1-4.環境社会配慮、外部要因リスクなど留意すべき点

 以下の事項がベトナム政府によって確保される必要がある。

(1)建設用地、工事用道路及び電力供給が確保されること。

(2)水道の各戸引き込みが行われ、施設・機材の適切な維持管理が行われること。

2.無償資金協力の必要性

2-1.必要性

(1)ベトナム政府は、2000年に地方給水に関する計画「村落給水・衛生改善計画」を策定し、2010年までに地方住民の85%が安全かつ衛生な水を1日1人あたり60リットル利用可能になることを目標に掲げている。

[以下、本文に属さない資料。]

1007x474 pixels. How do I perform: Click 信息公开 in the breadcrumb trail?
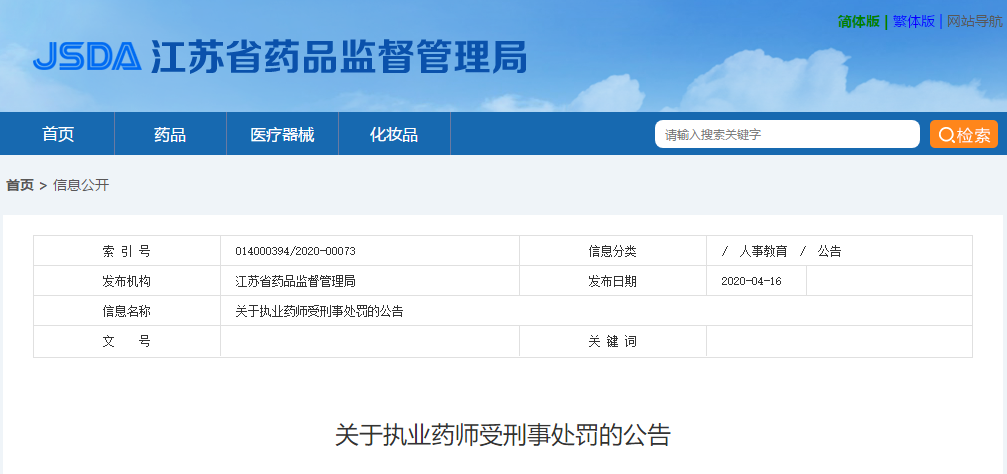point(81,185)
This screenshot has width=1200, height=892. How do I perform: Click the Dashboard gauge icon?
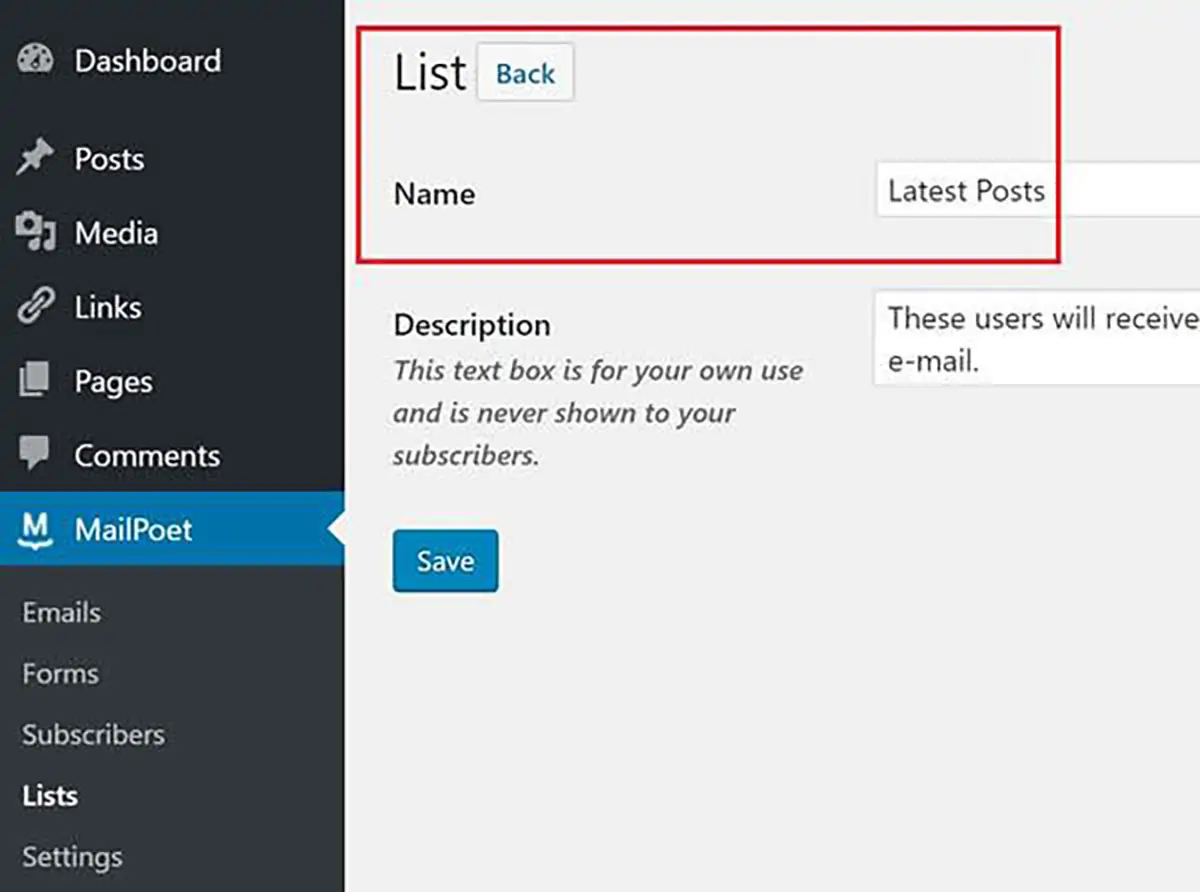coord(35,60)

この国家計画のもと、1998年に32%だった全国の水道普及率は2004年には58%まで上昇した。

(2)しかしながら、ラオス、カンボジアと国境を接する中部高原地域は、少数民族が多く暮らす社会・経済開発が遅れた地域(「CLV開発の三角地帯」)であり、本件の対象地域(3省)の水道普及率は43.8%と全国で最も低いレベルにとどまっている。

(3)このような状況のもと、ベトナム政府はこの地域を対象とした「中部高原地域地下水開発計画」を策定し、地下水を水源とする給水施設の建設及び井戸掘削機材の調達につき、我が国政府に対し無償資金協力を要請してきたものである。

(4)本計画は、2004年4月に策定された対ベトナム国別援助計画の重点分野の一つである「農業・農村開発/地方開発」に合致している。

2-2.効率性

(1)ベトナム農業農村開発省は、2003年に我が国無償資金協力「北部地下水開発計画」において、供与した井戸掘削機材を用いた給水施設建設事業の経験を有していることから、実施能力は高い。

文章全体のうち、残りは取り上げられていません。